Given data
========================

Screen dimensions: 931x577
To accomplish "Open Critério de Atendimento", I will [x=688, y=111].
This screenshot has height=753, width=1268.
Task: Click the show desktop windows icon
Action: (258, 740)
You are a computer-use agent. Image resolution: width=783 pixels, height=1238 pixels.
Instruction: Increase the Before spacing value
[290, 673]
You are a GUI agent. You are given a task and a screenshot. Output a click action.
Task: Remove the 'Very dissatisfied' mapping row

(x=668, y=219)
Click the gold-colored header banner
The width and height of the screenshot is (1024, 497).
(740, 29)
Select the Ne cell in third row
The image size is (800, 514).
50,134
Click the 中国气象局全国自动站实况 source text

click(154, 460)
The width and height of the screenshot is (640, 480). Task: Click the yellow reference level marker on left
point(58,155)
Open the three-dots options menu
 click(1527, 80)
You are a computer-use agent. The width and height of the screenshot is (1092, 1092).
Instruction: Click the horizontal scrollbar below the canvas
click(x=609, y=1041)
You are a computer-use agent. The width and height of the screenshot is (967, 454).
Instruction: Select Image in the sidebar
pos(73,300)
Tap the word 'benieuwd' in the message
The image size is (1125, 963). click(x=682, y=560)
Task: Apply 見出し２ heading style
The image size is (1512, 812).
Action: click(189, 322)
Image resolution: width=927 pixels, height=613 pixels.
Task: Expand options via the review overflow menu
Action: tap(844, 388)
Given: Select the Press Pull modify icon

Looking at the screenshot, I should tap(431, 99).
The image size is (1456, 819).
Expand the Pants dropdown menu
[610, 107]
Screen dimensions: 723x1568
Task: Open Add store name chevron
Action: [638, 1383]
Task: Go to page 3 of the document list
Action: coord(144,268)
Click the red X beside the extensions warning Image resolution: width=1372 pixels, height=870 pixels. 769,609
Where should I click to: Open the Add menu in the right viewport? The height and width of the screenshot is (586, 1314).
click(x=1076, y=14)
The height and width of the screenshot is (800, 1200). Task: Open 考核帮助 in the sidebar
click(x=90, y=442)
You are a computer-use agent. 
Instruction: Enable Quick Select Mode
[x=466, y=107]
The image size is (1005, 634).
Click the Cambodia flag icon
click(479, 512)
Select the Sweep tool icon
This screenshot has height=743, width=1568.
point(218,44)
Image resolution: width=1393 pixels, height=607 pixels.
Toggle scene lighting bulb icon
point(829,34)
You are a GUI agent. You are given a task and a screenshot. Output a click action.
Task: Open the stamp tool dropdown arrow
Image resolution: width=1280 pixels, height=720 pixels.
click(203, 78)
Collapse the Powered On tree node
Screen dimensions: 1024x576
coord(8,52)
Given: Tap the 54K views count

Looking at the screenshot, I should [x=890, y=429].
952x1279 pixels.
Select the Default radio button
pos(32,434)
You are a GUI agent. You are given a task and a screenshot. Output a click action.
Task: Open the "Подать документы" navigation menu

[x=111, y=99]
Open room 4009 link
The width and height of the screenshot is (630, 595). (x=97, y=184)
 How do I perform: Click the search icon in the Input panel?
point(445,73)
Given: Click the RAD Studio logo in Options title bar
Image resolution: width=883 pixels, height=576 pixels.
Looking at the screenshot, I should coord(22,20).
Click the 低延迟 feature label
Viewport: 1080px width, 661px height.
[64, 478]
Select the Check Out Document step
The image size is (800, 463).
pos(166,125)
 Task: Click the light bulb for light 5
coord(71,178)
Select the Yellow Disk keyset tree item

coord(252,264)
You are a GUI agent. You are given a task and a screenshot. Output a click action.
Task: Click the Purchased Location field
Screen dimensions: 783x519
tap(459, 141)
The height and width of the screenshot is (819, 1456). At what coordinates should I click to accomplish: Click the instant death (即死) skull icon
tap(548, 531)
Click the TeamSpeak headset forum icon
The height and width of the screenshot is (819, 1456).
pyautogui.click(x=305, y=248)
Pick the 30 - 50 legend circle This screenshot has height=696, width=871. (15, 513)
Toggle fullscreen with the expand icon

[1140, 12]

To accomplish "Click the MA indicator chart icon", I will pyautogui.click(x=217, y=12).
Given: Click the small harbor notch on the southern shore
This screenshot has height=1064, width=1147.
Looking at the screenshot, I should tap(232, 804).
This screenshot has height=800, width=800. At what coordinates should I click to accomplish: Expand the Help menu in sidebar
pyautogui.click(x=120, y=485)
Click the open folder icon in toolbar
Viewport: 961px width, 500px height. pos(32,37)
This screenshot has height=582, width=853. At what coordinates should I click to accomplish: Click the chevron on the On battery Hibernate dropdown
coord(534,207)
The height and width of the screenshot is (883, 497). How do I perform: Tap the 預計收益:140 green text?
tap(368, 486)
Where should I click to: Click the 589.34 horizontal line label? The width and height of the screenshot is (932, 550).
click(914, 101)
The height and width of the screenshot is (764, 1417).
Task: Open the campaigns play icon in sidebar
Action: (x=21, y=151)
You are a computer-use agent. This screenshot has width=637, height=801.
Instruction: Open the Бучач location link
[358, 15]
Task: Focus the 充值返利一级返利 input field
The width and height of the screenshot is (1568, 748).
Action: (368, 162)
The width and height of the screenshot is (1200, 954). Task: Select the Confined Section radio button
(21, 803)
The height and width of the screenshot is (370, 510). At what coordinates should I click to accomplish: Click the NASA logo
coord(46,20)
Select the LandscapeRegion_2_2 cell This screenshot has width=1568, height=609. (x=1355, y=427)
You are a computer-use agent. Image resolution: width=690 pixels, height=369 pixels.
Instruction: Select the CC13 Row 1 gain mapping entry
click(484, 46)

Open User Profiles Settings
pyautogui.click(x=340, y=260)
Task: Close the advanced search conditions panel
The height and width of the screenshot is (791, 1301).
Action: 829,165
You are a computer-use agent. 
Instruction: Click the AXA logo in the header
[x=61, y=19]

========================

Exact copies of all the entries above are required.

Screen dimensions: 931x577
To accomplish "Open Critério de Atendimento", I will [x=688, y=111].
This screenshot has height=753, width=1268.
Task: Click the show desktop windows icon
Action: (258, 740)
You are a computer-use agent. Image resolution: width=783 pixels, height=1238 pixels.
Instruction: Increase the Before spacing value
[290, 673]
You are a GUI agent. You are given a task and a screenshot. Output a click action.
Task: Remove the 'Very dissatisfied' mapping row

(x=668, y=219)
Click the gold-colored header banner
The width and height of the screenshot is (1024, 497).
(740, 29)
Select the Ne cell in third row
The image size is (800, 514).
50,134
Click the 中国气象局全国自动站实况 source text

click(154, 460)
The width and height of the screenshot is (640, 480). Task: Click the yellow reference level marker on left
point(58,155)
Open the three-dots options menu
 click(1527, 80)
You are a computer-use agent. The width and height of the screenshot is (1092, 1092).
Instruction: Click the horizontal scrollbar below the canvas
click(x=609, y=1041)
You are a computer-use agent. The width and height of the screenshot is (967, 454).
Instruction: Select Image in the sidebar
pos(73,300)
Tap the word 'benieuwd' in the message
The image size is (1125, 963). click(x=682, y=560)
Task: Apply 見出し２ heading style
The image size is (1512, 812).
Action: click(189, 322)
Image resolution: width=927 pixels, height=613 pixels.
Task: Expand options via the review overflow menu
Action: tap(844, 388)
Given: Select the Press Pull modify icon

Looking at the screenshot, I should tap(431, 99).
The image size is (1456, 819).
Expand the Pants dropdown menu
[610, 107]
Screen dimensions: 723x1568
Task: Open Add store name chevron
Action: [638, 1383]
Task: Go to page 3 of the document list
Action: coord(144,268)
Click the red X beside the extensions warning Image resolution: width=1372 pixels, height=870 pixels. 769,609
Where should I click to: Open the Add menu in the right viewport? The height and width of the screenshot is (586, 1314).
click(x=1076, y=14)
The height and width of the screenshot is (800, 1200). Task: Open 考核帮助 in the sidebar
click(x=90, y=442)
You are a computer-use agent. 
Instruction: Enable Quick Select Mode
[x=466, y=107]
The image size is (1005, 634).
Click the Cambodia flag icon
click(479, 512)
Select the Sweep tool icon
This screenshot has height=743, width=1568.
point(218,44)
Image resolution: width=1393 pixels, height=607 pixels.
Toggle scene lighting bulb icon
point(829,34)
You are a GUI agent. You are given a task and a screenshot. Output a click action.
Task: Open the stamp tool dropdown arrow
Image resolution: width=1280 pixels, height=720 pixels.
click(203, 78)
Collapse the Powered On tree node
Screen dimensions: 1024x576
coord(8,52)
Given: Tap the 54K views count

Looking at the screenshot, I should [x=890, y=429].
952x1279 pixels.
Select the Default radio button
pos(32,434)
You are a GUI agent. You are given a task and a screenshot. Output a click action.
Task: Open the "Подать документы" navigation menu

[x=111, y=99]
Open room 4009 link
The width and height of the screenshot is (630, 595). (x=97, y=184)
 How do I perform: Click the search icon in the Input panel?
point(445,73)
Given: Click the RAD Studio logo in Options title bar
Image resolution: width=883 pixels, height=576 pixels.
Looking at the screenshot, I should coord(22,20).
Click the 低延迟 feature label
Viewport: 1080px width, 661px height.
[64, 478]
Select the Check Out Document step
The image size is (800, 463).
pos(166,125)
 Task: Click the light bulb for light 5
coord(71,178)
Select the Yellow Disk keyset tree item

coord(252,264)
You are a GUI agent. You are given a task and a screenshot. Output a click action.
Task: Click the Purchased Location field
Screen dimensions: 783x519
tap(459, 141)
The height and width of the screenshot is (819, 1456). At what coordinates should I click to accomplish: Click the instant death (即死) skull icon
tap(548, 531)
Click the TeamSpeak headset forum icon
The height and width of the screenshot is (819, 1456).
pyautogui.click(x=305, y=248)
Pick the 30 - 50 legend circle This screenshot has height=696, width=871. (15, 513)
Toggle fullscreen with the expand icon

[1140, 12]

To accomplish "Click the MA indicator chart icon", I will pyautogui.click(x=217, y=12).
Given: Click the small harbor notch on the southern shore
This screenshot has height=1064, width=1147.
Looking at the screenshot, I should tap(232, 804).
This screenshot has height=800, width=800. At what coordinates should I click to accomplish: Expand the Help menu in sidebar
pyautogui.click(x=120, y=485)
Click the open folder icon in toolbar
Viewport: 961px width, 500px height. pos(32,37)
This screenshot has height=582, width=853. At what coordinates should I click to accomplish: Click the chevron on the On battery Hibernate dropdown
coord(534,207)
The height and width of the screenshot is (883, 497). How do I perform: Tap the 預計收益:140 green text?
tap(368, 486)
Where should I click to: Click the 589.34 horizontal line label? The width and height of the screenshot is (932, 550).
click(914, 101)
The height and width of the screenshot is (764, 1417).
Task: Open the campaigns play icon in sidebar
Action: (x=21, y=151)
You are a computer-use agent. This screenshot has width=637, height=801.
Instruction: Open the Бучач location link
[358, 15]
Task: Focus the 充值返利一级返利 input field
The width and height of the screenshot is (1568, 748).
Action: (368, 162)
The width and height of the screenshot is (1200, 954). Task: Select the Confined Section radio button
(21, 803)
The height and width of the screenshot is (370, 510). At what coordinates should I click to accomplish: Click the NASA logo
coord(46,20)
Select the LandscapeRegion_2_2 cell This screenshot has width=1568, height=609. (x=1355, y=427)
You are a computer-use agent. Image resolution: width=690 pixels, height=369 pixels.
Instruction: Select the CC13 Row 1 gain mapping entry
click(484, 46)

Open User Profiles Settings
pyautogui.click(x=340, y=260)
Task: Close the advanced search conditions panel
The height and width of the screenshot is (791, 1301).
Action: 829,165
You are a computer-use agent. 
Instruction: Click the AXA logo in the header
[x=61, y=19]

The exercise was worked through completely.